Celebrating the Equitable Cities Fellowship

Editor’s Note: This celebration of the Equitable Cities Fellowship was written by Oscar Perry Abello, Editor of Next City and Equitable Cities Fellow from 2015 to 2016.

Next City and the Surdna Foundation created the Equitable Cities Fellowship in 2014. Surdna was Next City’s first funder, and has been central to our mission of promoting equity in cities. The program offers journalists of color a one-year fellowship to report on how cities are leveling the economic playing field for those who have long been denied equal opportunity because of power structures based on race, gender, sexual orientation or other factors. 

The program is itself an attempt to level the playing field, since journalists of color are historically less likely to come from families with the financial wherewithal to support a budding journalist on an unpaid internship.

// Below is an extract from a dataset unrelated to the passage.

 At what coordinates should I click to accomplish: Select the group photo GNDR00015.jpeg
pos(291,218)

That disparity is largely why people of color, while being half the population of the 10 largest U.S. cities, only represent 16.6 percent of fulltime journalists around the country. 

“Newsrooms have always lacked diversity,” says Shawn Escoffery, executive director of the Roy and Patricia Disney Family Foundation, and former director of the Strong Local Economies program at Surdna. “Even progressive outlets that shed light on innovation and solutions in urban communities lacked the will to create an internal environment reflective of the changing world around them.”

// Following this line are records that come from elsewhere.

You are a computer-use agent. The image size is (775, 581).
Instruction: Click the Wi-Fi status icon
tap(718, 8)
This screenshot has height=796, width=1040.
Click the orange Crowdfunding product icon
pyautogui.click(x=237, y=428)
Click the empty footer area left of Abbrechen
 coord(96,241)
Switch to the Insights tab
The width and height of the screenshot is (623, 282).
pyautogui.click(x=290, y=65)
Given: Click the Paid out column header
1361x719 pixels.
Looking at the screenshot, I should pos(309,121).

Before becoming an editor at Next City, I was the 2015-2016 Equitable Cities Fellow. As such, I want to recognize the long legacy of journalists of color writing on these issues, including Ida B. Wells and the Memphis Free Speech, the Chicago Defender and other black newspapers, or W.E.B. DuBois and The Crisis. All too often, it has fallen on publications owned and run by people of color to hire journalists of color to report these stories. So it was a novel risk for Surdna to fund Next City explicitly to hire journalists of color to write about equitable economic development. For Escoffery, instituting the Equitable Cities Fellowship was “an attempt to confront the diversity blindspot, while in the process uncover even more impactful stories.”

Each of the Equitable Cities Fellows has put his or her own spin on how they chronicle that economic leveling. Says Fellow Deonna Anderson, “One of my favorite stories that I wrote was about the Food Commons Fresno. It’s a prototype initiative that was, at the time, looking to test how Fresno, a city in Central California with a large Latinx immigrant community, could keep food local and also help build wealth for community members. It brought together in one place a lot of models and solutions that I’d reported on. There were many moving parts and it seemed exemplary of how CDFIs, universities and other anchor institutions, and community members could work together to improve equity in a city.”

Fellow Johnny Magdaleno says his experience left him with a firm belief in the power of community engagement: “My hope is that more cities launch campaigns to get renters involved with  politics; that cities invest in entrepreneurial networks instead of praying for big employers; and that they pick up the phone to call cities outside their region to see how others are engaging  the issues.” 

I gravitated toward the finance and banking dimensions of economic development, reporting on solutions to connect capital to the hopes, dreams and aspirations of neighborhoods, planners, entrepreneurs and workers from predominantly low-income communities of color. I wrote 152 stories during my fellowship; of those, 116 quoted at least one source who was either a person of color or a woman. Out of 270 sources I interviewed for those stories, 125 were people of color and 124 were women.

“It absolutely does matter who gets to tell the stories of urban communities,” says Escoffery. “And it matters who journalists choose to value as experts.”

A journalist’s network of sources is perhaps their most valuable asset. I’ll build on this network, and carry it through my career. And for this network, I have the Equitable Cities Fellowship to thank.